● **Assignment**:
Nothing but the lines from the one containing "This screenshot has width=889, height=466." to the end of the data should be copied, exactly, and the pictures stay out.
· · · ·
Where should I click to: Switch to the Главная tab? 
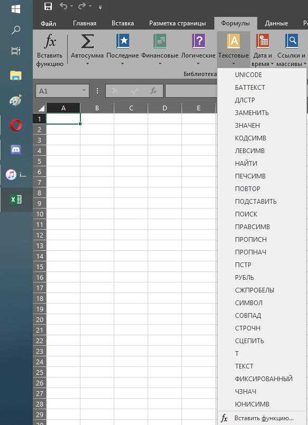coord(85,23)
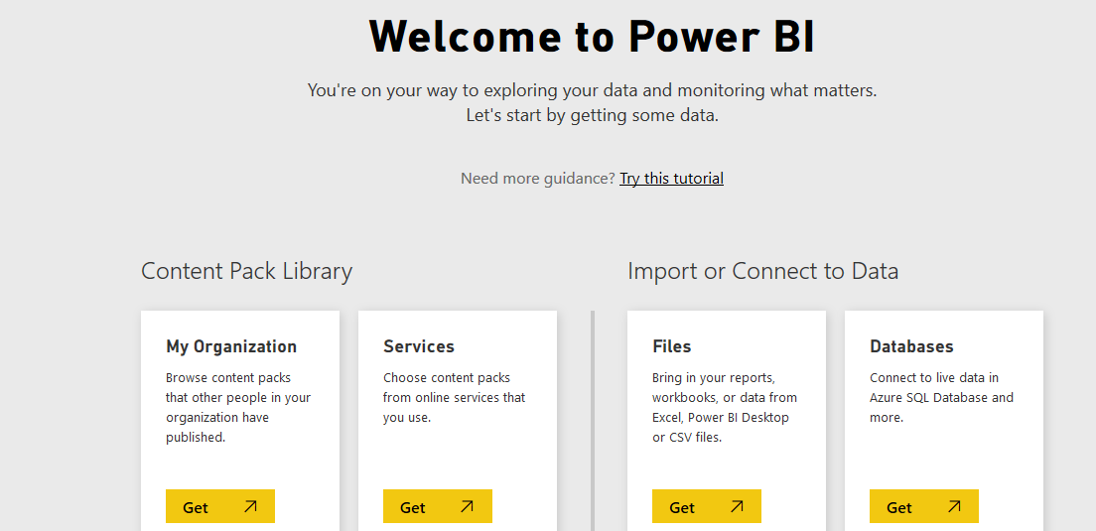
Task: Click the arrow icon on My Organization's Get button
Action: click(250, 506)
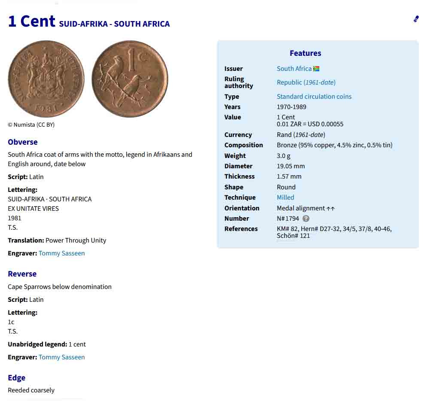Click the Features panel heading
Viewport: 427px width, 401px height.
305,53
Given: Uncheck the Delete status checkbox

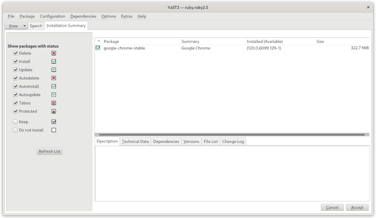Looking at the screenshot, I should pos(15,53).
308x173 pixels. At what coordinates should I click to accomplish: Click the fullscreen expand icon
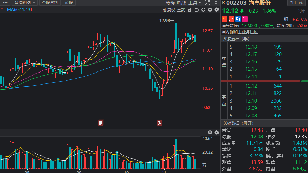tap(207, 3)
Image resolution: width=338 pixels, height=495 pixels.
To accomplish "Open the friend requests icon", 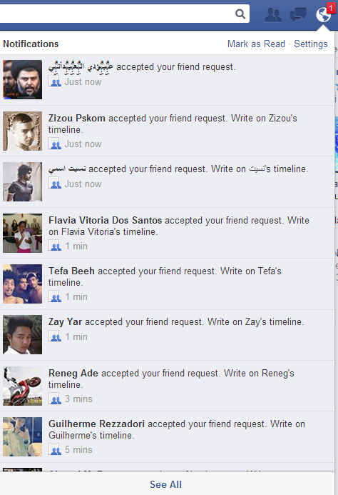I will [x=273, y=14].
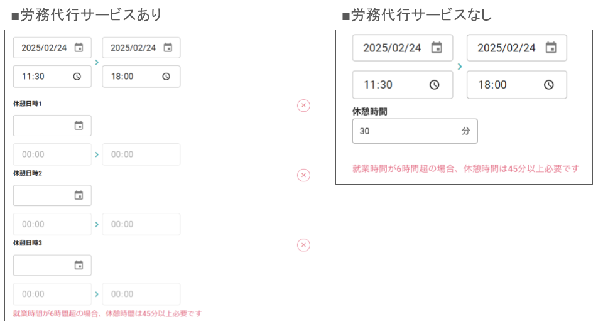Select right panel end date 2025/02/24 field

pyautogui.click(x=506, y=48)
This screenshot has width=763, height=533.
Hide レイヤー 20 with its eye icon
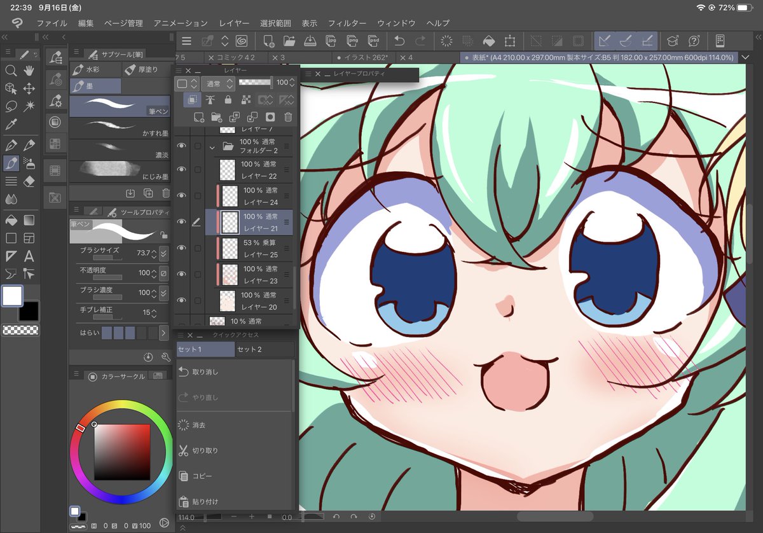(x=182, y=300)
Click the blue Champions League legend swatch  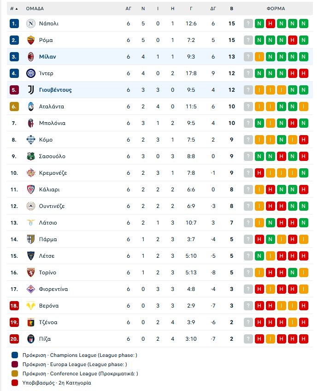pos(15,355)
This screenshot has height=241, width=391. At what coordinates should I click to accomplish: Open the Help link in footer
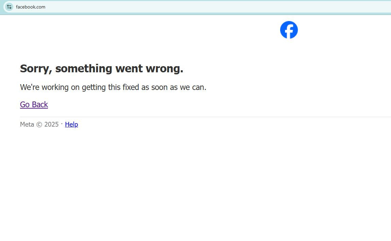[x=71, y=125]
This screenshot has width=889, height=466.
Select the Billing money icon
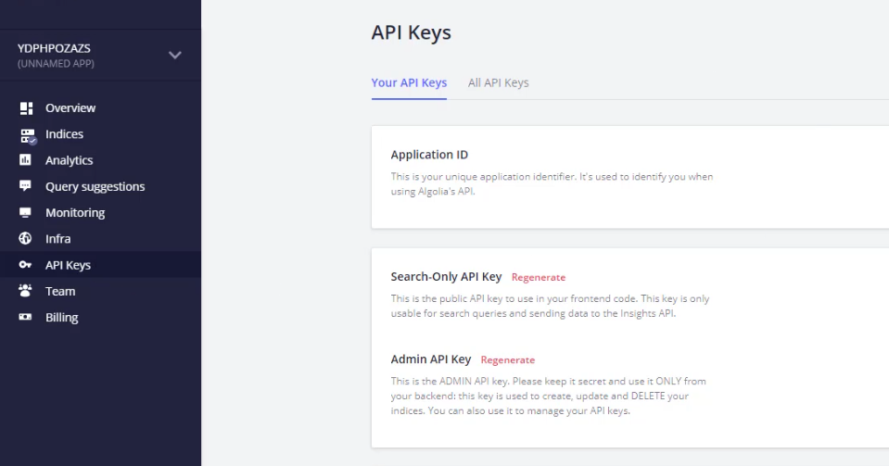point(26,317)
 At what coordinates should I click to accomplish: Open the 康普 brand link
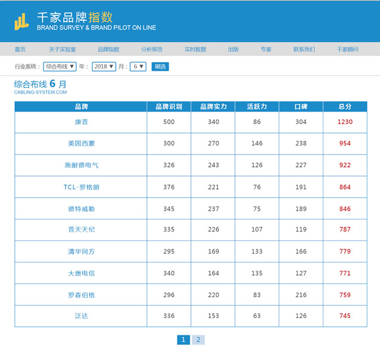pos(81,122)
· · · ·
● **Result of the exercise**:
This screenshot has width=889, height=466.
Select the Billing money icon
point(26,317)
 At what coordinates should I click to accomplish: Open the 康普 brand link
pos(81,122)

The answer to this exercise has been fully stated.